A Guide To The World's Best Fine Dining Restaurants

In 1972, The hotel chef informed me he wanted a ‘fresh’, not frozen peacock. Frozen had been used for the hotel's six-course specialty dinner that required a two-day advance notice to order. After numerous calls to local farmers, I found one, and the gentleman said "Come on out, we will rustle one up." I pictured running all over the north 40 acres to capture the elusive bird. However, upon arriving at the farm, I saw a 60-foot cage eight feet high divided into six sections with an egg warming room and a Rolls Royce covered by a tarp. The farmer told me he had spent many years with several Maharajahs in India and brought back six breeds, including the white albino peacock. He gave me a brown paper bag which he poked a few holes in, grabbed a young peacock that would be tender enough, stuffed it in the bag, stapled it, and asked for $25. I returned to the hotel, where we laced the bird with truffles, champagne, Madeira and spices, then prepped the other five courses with the chef and waited to serve it to guests who did not show. However, singer and actor Tom Jones was due to arrive at 3:00 am the next morning, and I was asked to stay and carve the bird and offer three bottles of Dom Perignon in the Presidential Suite, compliments of the hotel, 20 hours after starting work that day.

Backwards Dining in New York in 2012 - While having cocktails at the bar before dinner at the Ritz on Central Park with our favorite bartender Celine, I had  ignored my girlfriend for far too long. This was caused by a long conversation with the restaurant critic from the New York  Post sitting next to me so the hotel's pastry chef, Anthony D'Adamo brought out almost every dessert on the menu to entertain my girlfriend. After this too sweet of a start to our evening, we decided to go through our dinner courses at different restaurants backwards from what we had planned. The next course of entrees was at Thomas Keller’s Per Se and we finished with appetizers at Daniel.
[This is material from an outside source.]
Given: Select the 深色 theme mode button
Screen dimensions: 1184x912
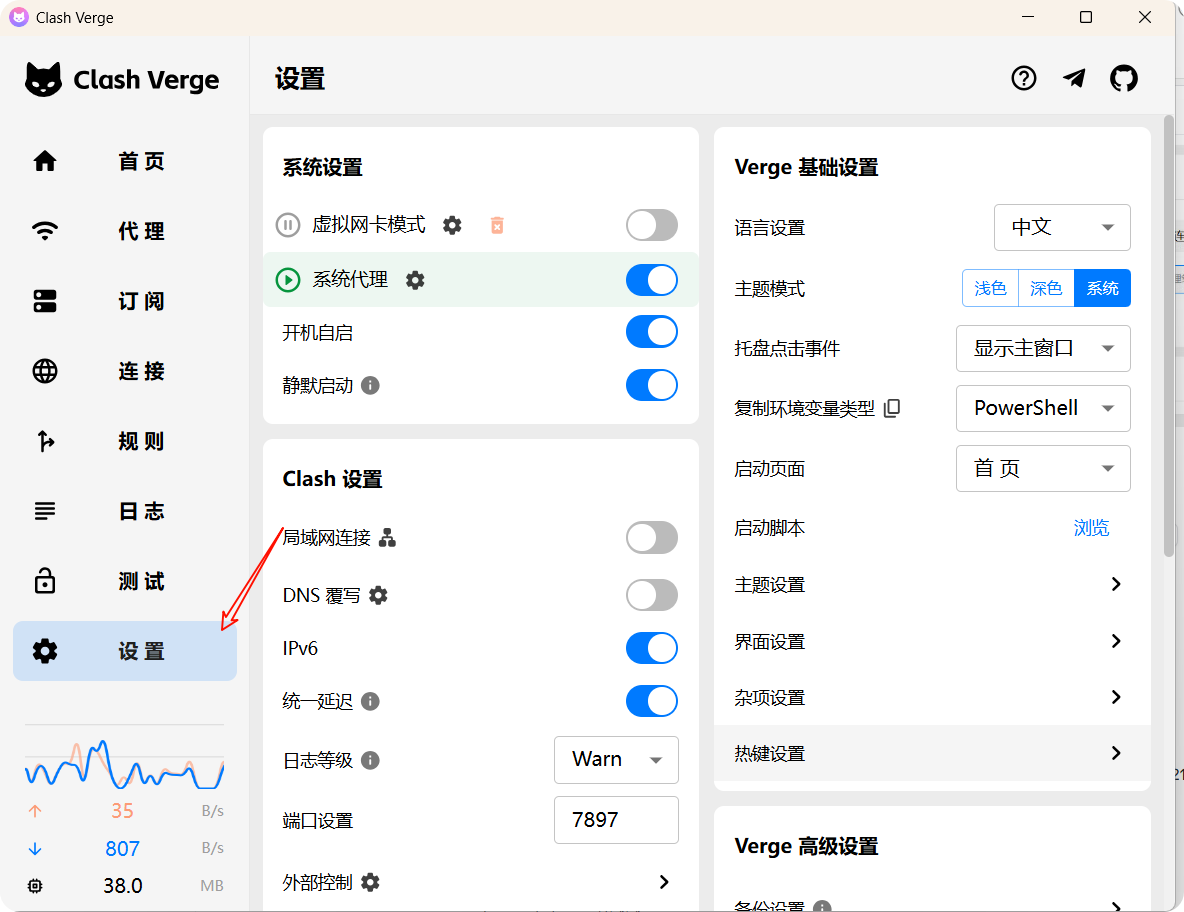Looking at the screenshot, I should (1046, 288).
 My Aphorisms Related to Fine Dining
‘Just as a blue blazer will always exude timeless good taste, so may many classical recipes/dishes be worn on better plates.’


'A meal at a world class restaurant is like a mini vacation- the price is about the same and you should remember it for the rest of your life.'


‘In art, focus on finding the moments of 'inspired' brilliance that touch your soul’.
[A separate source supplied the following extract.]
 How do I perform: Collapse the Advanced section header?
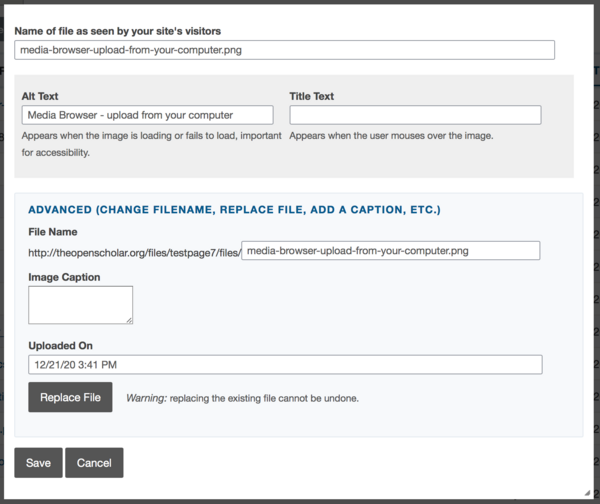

'Architecture is cooking's closest parallel in the arts by virtue of being a necessity, as well as a luxury, and an art and a science'.
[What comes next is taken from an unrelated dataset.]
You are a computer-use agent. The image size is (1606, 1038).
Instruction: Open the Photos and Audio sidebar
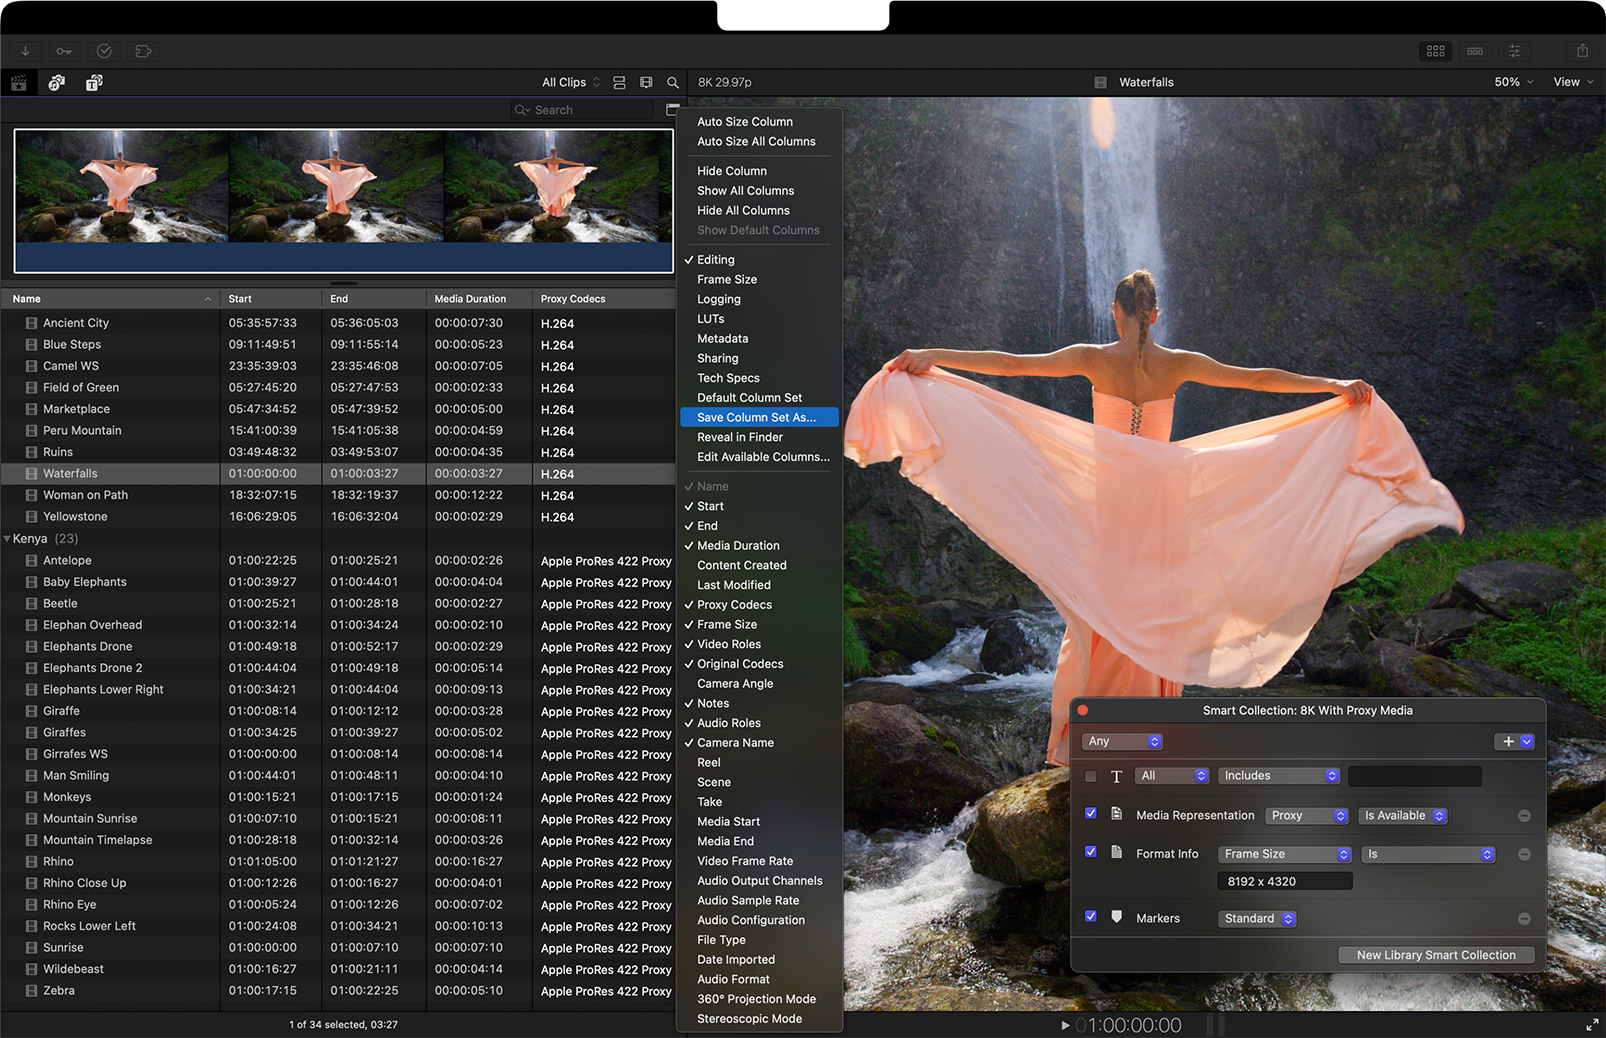click(x=57, y=83)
'The 3 main principles of architect Frank Lloyd Wright that were most suited to early nouvelle cuisine development in America- ornamentation should be inherent to the structure, use indigenous materials and be progressive...... Progressive - keep pace with lifestyles that are changing  faster than ever at any time in history. The term recognizes America's fascination and belief in the future and the willingness of America to reach for the unknown by virtue of one of our fundamental ideals, the pursuit of freedom. However, this does not mean architecture or cooking should follow the petty whim of fashion but rather the movement of a period.'


Favorite Aphorisms of Others Related to Fine Dining
"Dining is and always was a great artistic opportunity" - Frank Lloyd Wright

"It is the critical spirit that creates, not blind imagination" - Oscar Wilde

"Food is one part of the experience. And it has to be somewhere between 50 to 60 percent of the dining experience. But the rest counts as well: The mood, the atmosphere, the music, the feeling, the design, the harmony between what you have on the plate and what surrounds the plate" ― Alain Ducasse



Favorite Personal Food Stories

During a trip to France in 1981, I had a six-course lunch with the Troisgros brothers, and then drove to Paul Bocuse’s restaurant for a five-course dinner the same day due to time limitations (2 of the top 4 chefs in the world at that time). During the same trip, after weeks of fine cuisine and wines, I went to the Eiffel Tower restaurant and ordered some simple roast beef and a Coke. The waiter responded, "Oh…you mean 'champagne Américain' monsieur," to which I had to tell him ‘"Tres tres bon." (too good). He then returned with the roast beef which was tough and did not look appetizing, so I replied "Oh….la boeuf (beef) Francaise, ah oui (ah yes)?" The waiter responded  "Touche monsieur" while looking at the plate and knowing that French beef was usually not as good as American beef back then.